### Textauszug
# # # # #

Kessel und Züger Architekten

Aus der Vielfalt schöpfen


Es war ein grauer Regentag in Berlin. Ideal für eine Recherche in der Bibliothek, dachten sich wohl beide, bevor sie sich dort trafen. Man kannte sich flüchtig von Kursen, studierte an verschiedenen Hochschulen: Florian Kessel an der Technischen Universität, Roland Züger an der Universität der Künste. In den legendären Seminaren über Karl Friedrich Schinkel, dem prägenden Architekten Berlins, saßen sie in der hintersten Reihe – nebeneinander. Hier ging es um Raumbildung und Stilistik der Schinkelschen Klassik, die beide bis heute bewundern.

Theorie mit Praxis verbinden


Ihr gemeinsames Interesse und Grund für lange Gespräche in der Bibliothek galt 2002 den neuen Tendenzen in der Schweizer Architektur. Das Fundament dafür bildete das Gaststudium an der ETH Zürich von Florian Kessel. Im Schweizer Roland Züger fand er einen Gesprächspartner.

Die Schweizer Architektur als sogenannte Swiss Box war um das Jahr 2000 international gerühmt: kräftige Baukörper, handwerkliche Ausführungsqualität, Präzision in Konzept und Detail.

# # # # #

### Rohdaten
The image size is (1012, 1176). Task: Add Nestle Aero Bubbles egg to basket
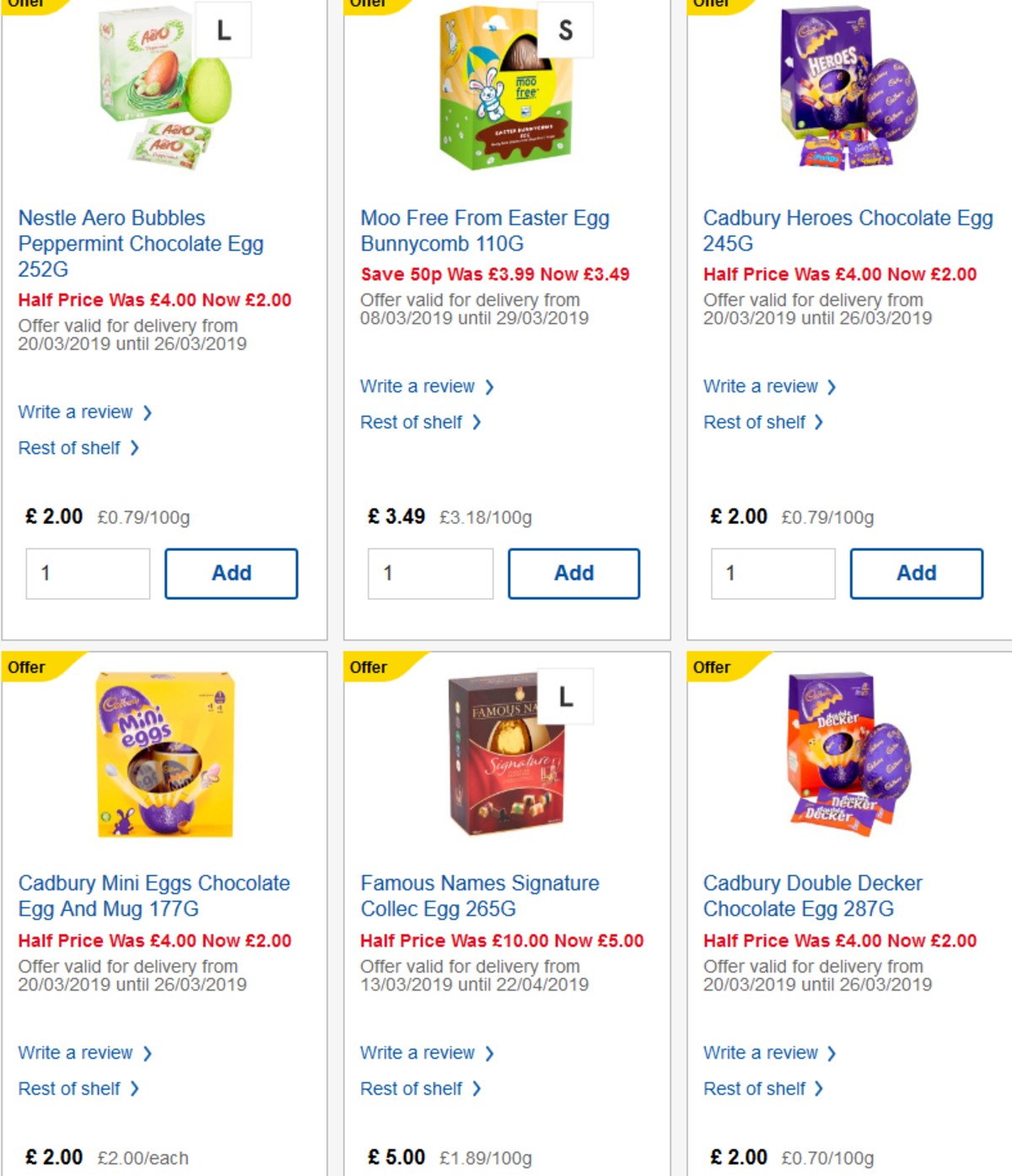231,573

# # # # #

### Aufgabenstellung
An welcher Hochschule studierte Roland Züger laut dem Textauszug? Die Daten spielen hierbei keine Rolle.

### Die Antwort
An der Universität der Künste.